[Collected data]
[Start of Attachment]

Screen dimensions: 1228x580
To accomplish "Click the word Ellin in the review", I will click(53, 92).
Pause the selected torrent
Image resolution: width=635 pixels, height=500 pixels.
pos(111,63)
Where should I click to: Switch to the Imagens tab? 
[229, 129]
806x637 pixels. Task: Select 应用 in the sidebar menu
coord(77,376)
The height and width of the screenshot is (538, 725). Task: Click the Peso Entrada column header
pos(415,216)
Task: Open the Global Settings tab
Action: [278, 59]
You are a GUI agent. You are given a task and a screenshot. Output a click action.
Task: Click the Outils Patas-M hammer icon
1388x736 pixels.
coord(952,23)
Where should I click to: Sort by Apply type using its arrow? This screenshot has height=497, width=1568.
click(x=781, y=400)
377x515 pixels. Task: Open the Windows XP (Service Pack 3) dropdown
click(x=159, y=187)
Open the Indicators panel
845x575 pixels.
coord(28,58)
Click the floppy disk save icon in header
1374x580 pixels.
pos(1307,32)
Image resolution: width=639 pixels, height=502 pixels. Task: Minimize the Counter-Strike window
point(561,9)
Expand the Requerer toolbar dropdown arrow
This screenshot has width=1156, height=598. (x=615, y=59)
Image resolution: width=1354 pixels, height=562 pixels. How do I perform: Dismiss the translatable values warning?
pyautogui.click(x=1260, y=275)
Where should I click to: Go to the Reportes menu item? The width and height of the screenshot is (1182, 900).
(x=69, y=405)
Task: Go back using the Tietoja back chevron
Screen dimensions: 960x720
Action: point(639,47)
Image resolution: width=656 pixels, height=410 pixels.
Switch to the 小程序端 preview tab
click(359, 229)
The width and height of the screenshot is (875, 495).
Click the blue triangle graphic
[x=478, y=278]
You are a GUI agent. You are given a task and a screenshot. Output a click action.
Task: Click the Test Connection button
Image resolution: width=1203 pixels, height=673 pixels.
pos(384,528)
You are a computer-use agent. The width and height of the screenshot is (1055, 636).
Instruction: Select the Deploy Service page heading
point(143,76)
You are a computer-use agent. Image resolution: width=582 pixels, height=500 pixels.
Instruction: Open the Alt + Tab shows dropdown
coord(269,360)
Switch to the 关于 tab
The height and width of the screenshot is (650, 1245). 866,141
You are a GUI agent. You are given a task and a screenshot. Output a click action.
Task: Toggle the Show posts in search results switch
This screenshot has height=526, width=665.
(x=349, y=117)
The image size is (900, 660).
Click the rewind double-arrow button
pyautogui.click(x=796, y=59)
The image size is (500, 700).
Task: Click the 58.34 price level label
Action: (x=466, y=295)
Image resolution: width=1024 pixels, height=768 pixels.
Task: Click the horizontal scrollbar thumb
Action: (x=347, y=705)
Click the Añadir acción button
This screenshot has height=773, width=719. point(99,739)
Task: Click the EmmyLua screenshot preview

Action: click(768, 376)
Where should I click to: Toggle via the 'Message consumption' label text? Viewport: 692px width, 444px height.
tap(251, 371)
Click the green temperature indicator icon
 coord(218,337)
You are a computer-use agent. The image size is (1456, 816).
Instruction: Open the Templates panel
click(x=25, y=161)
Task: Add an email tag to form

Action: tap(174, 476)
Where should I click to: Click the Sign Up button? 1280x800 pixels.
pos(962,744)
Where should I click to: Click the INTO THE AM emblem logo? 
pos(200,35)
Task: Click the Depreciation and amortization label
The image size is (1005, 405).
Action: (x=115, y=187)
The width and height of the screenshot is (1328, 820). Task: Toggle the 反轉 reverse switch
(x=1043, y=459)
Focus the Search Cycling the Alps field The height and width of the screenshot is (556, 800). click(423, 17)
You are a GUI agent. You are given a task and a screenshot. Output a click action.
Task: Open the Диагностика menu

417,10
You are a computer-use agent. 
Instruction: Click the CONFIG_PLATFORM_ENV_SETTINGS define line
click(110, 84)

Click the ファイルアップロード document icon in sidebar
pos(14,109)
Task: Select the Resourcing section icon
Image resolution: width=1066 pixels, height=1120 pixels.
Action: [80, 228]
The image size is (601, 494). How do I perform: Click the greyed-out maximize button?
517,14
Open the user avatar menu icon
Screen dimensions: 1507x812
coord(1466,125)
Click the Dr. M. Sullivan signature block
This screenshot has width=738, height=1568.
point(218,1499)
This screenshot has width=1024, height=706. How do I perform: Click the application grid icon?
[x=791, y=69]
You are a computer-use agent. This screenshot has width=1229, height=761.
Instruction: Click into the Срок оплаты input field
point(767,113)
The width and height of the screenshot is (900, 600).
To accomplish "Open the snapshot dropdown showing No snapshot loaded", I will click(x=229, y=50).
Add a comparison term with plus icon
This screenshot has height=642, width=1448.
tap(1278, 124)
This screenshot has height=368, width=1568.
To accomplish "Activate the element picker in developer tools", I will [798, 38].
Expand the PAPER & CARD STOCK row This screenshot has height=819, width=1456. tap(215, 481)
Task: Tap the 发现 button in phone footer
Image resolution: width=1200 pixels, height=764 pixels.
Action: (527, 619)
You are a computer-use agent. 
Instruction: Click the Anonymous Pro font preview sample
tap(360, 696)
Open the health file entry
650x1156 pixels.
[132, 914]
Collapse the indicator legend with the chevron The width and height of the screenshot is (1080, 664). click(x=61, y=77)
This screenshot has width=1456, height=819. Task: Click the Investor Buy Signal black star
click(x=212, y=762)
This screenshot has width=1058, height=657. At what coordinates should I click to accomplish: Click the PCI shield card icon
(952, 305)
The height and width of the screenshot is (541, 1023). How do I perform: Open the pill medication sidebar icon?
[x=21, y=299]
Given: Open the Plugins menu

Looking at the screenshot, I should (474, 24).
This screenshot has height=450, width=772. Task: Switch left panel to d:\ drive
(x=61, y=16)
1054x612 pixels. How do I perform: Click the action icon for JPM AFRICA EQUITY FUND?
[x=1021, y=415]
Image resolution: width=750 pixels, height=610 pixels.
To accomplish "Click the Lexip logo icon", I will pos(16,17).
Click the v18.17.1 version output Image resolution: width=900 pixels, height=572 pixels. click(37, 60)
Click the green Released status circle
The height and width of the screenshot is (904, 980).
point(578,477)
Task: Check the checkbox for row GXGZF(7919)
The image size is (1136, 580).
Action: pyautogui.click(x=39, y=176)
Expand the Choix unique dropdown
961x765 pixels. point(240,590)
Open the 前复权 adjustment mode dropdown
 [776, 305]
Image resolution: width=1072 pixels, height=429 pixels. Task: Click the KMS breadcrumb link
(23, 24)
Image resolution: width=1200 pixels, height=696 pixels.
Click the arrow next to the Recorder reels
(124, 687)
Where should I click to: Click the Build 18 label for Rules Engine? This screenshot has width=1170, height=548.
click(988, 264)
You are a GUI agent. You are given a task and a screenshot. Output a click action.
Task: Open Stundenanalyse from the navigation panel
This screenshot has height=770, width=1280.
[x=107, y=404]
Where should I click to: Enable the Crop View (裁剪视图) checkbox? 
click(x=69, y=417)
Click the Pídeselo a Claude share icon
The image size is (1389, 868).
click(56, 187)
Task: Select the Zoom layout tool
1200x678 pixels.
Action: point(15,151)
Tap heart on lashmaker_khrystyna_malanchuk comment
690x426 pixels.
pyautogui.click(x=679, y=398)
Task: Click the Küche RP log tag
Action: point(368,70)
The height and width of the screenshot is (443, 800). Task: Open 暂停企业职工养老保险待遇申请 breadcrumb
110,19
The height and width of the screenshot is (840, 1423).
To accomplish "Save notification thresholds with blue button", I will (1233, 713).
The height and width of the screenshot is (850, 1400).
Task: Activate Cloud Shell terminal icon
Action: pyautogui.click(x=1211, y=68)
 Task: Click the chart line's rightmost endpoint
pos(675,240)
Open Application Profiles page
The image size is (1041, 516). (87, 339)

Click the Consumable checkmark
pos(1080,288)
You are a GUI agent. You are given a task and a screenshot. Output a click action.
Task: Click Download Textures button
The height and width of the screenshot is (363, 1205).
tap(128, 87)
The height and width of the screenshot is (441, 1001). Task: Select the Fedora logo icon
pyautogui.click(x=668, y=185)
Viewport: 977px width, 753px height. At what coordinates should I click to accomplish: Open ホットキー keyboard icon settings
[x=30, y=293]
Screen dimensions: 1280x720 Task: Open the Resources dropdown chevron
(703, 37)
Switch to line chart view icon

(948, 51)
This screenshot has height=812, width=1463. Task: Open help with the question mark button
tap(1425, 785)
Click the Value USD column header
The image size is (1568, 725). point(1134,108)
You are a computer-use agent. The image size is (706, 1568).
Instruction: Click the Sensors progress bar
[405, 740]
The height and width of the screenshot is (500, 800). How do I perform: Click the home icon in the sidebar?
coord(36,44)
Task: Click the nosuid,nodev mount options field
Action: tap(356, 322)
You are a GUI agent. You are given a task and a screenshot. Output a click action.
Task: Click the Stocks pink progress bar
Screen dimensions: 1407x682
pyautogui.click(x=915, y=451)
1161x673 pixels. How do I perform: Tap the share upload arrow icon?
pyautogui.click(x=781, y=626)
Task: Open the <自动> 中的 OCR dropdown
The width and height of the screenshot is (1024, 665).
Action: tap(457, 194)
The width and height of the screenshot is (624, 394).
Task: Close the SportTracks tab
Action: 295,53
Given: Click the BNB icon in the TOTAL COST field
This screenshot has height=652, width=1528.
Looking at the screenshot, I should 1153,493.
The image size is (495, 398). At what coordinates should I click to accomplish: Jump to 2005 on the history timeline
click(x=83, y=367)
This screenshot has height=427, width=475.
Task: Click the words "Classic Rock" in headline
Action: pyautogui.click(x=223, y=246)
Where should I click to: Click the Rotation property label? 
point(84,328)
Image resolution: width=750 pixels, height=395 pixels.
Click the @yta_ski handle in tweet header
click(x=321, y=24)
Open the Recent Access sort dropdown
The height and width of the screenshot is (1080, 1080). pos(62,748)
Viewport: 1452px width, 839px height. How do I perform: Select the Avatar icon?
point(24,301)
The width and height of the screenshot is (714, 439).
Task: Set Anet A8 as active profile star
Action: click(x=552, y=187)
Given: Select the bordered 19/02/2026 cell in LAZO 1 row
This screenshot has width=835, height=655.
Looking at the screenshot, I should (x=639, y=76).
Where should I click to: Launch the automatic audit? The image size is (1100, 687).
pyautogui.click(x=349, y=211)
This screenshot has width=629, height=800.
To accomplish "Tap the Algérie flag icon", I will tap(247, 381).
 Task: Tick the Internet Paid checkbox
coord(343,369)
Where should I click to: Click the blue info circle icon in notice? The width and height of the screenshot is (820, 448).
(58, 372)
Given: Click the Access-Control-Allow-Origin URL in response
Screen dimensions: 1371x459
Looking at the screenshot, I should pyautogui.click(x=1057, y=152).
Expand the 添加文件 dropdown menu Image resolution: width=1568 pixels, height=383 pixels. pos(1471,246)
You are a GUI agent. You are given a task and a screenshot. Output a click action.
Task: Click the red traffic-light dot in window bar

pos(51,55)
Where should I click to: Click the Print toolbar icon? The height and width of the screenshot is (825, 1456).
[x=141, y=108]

[End of Attachment]

- [What is being asked]:
Return all lines from the data above with "computer" in them.

- [Solution to this problem]:
You are a computer-use agent. The width and height of the screenshot is (1055, 636).
You are a computer-use agent. Image resolution: width=582 pixels, height=500 pixels.
You are a computer-use agent. The image size is (1456, 816).
You are a computer-use agent. 
You are a computer-use agent. This screenshot has width=1229, height=761.
You are a computer-use agent. 
You are a computer-use agent. The image size is (706, 1568).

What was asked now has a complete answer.